→ What is being asked:
Quote the material below verbatim, starting at the line that contains "foundation (519, 685)" and ending at the line that contains "fostering (145, 739)", both included. Give only those lines.

→ Task data:
— Start —
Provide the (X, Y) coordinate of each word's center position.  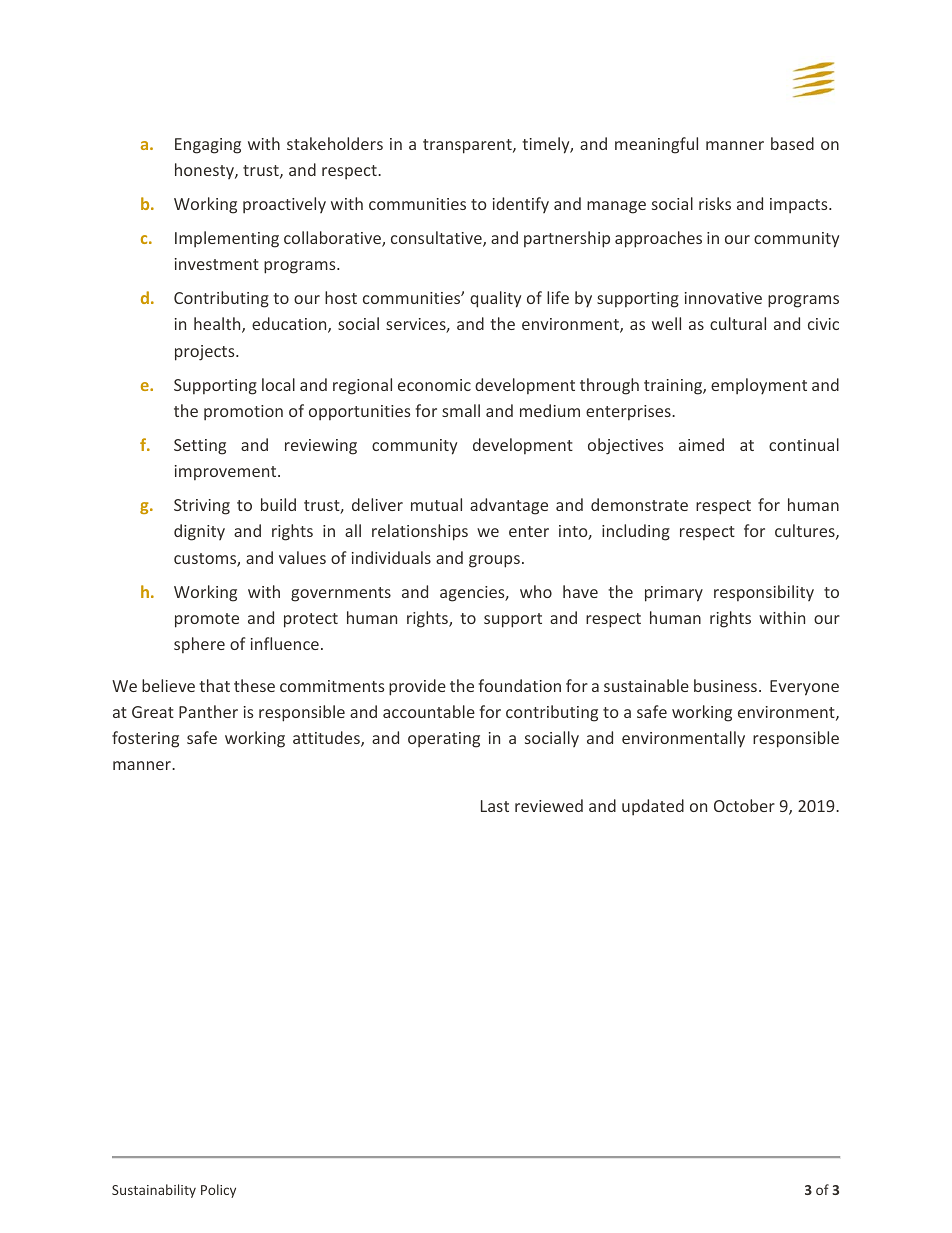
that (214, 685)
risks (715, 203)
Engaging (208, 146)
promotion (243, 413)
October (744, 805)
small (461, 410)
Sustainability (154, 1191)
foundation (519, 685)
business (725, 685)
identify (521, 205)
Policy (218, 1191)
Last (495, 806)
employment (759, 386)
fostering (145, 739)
— End —
— Start —
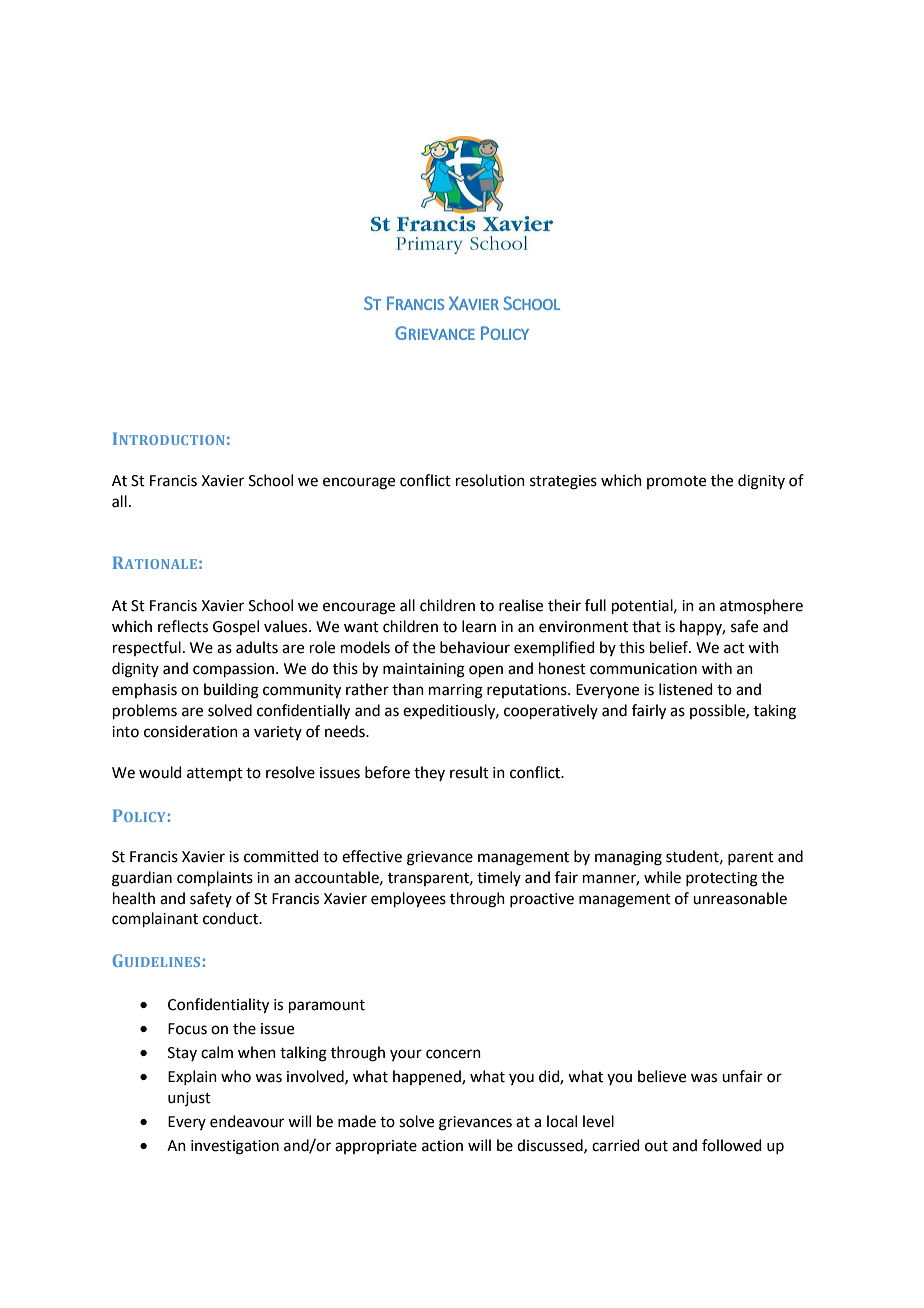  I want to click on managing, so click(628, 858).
— End —
→ Exercise result:
foundation (519, 685)
business (725, 685)
identify (521, 205)
Policy (218, 1191)
Last (495, 806)
employment (759, 386)
fostering (145, 739)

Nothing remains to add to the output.